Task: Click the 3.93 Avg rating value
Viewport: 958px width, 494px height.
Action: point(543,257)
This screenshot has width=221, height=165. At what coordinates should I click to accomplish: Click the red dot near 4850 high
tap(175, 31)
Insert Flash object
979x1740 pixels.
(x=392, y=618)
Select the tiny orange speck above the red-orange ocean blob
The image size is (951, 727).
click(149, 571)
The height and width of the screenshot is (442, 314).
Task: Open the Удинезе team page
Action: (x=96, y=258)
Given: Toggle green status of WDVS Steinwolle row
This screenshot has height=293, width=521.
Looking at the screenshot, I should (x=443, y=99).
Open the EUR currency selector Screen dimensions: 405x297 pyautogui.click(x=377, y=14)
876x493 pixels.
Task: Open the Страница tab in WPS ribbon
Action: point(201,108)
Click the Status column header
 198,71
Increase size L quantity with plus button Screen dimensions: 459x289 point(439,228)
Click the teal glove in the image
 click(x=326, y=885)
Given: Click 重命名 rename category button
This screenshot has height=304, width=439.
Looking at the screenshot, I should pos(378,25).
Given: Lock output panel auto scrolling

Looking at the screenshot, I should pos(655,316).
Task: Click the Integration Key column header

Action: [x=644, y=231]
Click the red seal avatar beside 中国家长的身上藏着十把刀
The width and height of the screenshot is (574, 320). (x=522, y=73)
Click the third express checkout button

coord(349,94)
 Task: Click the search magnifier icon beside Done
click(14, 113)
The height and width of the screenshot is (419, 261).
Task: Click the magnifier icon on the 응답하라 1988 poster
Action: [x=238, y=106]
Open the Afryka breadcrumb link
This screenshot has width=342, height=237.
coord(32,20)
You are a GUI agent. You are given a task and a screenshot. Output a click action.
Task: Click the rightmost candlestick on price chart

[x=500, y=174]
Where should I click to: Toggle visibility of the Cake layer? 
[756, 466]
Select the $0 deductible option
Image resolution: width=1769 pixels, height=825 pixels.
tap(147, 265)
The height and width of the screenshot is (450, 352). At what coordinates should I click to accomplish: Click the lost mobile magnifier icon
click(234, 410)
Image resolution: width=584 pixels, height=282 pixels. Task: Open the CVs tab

----------------------------------------

## Task brief:
Retyping the whole listing exactly is the task here.

## Result of the task:
Task: Click the 3.93 Avg rating value
Viewport: 958px width, 494px height.
Action: point(543,257)
This screenshot has width=221, height=165. At what coordinates should I click to accomplish: Click the red dot near 4850 high
tap(175, 31)
Insert Flash object
979x1740 pixels.
(x=392, y=618)
Select the tiny orange speck above the red-orange ocean blob
The image size is (951, 727).
click(149, 571)
The height and width of the screenshot is (442, 314).
Task: Open the Удинезе team page
Action: (x=96, y=258)
Given: Toggle green status of WDVS Steinwolle row
This screenshot has height=293, width=521.
Looking at the screenshot, I should (x=443, y=99).
Open the EUR currency selector Screen dimensions: 405x297 pyautogui.click(x=377, y=14)
876x493 pixels.
Task: Open the Страница tab in WPS ribbon
Action: point(201,108)
Click the Status column header
 198,71
Increase size L quantity with plus button Screen dimensions: 459x289 point(439,228)
Click the teal glove in the image
 click(x=326, y=885)
Given: Click 重命名 rename category button
This screenshot has height=304, width=439.
Looking at the screenshot, I should pos(378,25).
Given: Lock output panel auto scrolling

Looking at the screenshot, I should pos(655,316).
Task: Click the Integration Key column header

Action: [x=644, y=231]
Click the red seal avatar beside 中国家长的身上藏着十把刀
The width and height of the screenshot is (574, 320). (x=522, y=73)
Click the third express checkout button

coord(349,94)
 Task: Click the search magnifier icon beside Done
click(14, 113)
The height and width of the screenshot is (419, 261).
Task: Click the magnifier icon on the 응답하라 1988 poster
Action: [x=238, y=106]
Open the Afryka breadcrumb link
This screenshot has width=342, height=237.
coord(32,20)
You are a GUI agent. You are given a task and a screenshot. Output a click action.
Task: Click the rightmost candlestick on price chart

[x=500, y=174]
Where should I click to: Toggle visibility of the Cake layer? 
[756, 466]
Select the $0 deductible option
Image resolution: width=1769 pixels, height=825 pixels.
tap(147, 265)
The height and width of the screenshot is (450, 352). At what coordinates should I click to accomplish: Click the lost mobile magnifier icon
click(234, 410)
Image resolution: width=584 pixels, height=282 pixels. Task: Open the CVs tab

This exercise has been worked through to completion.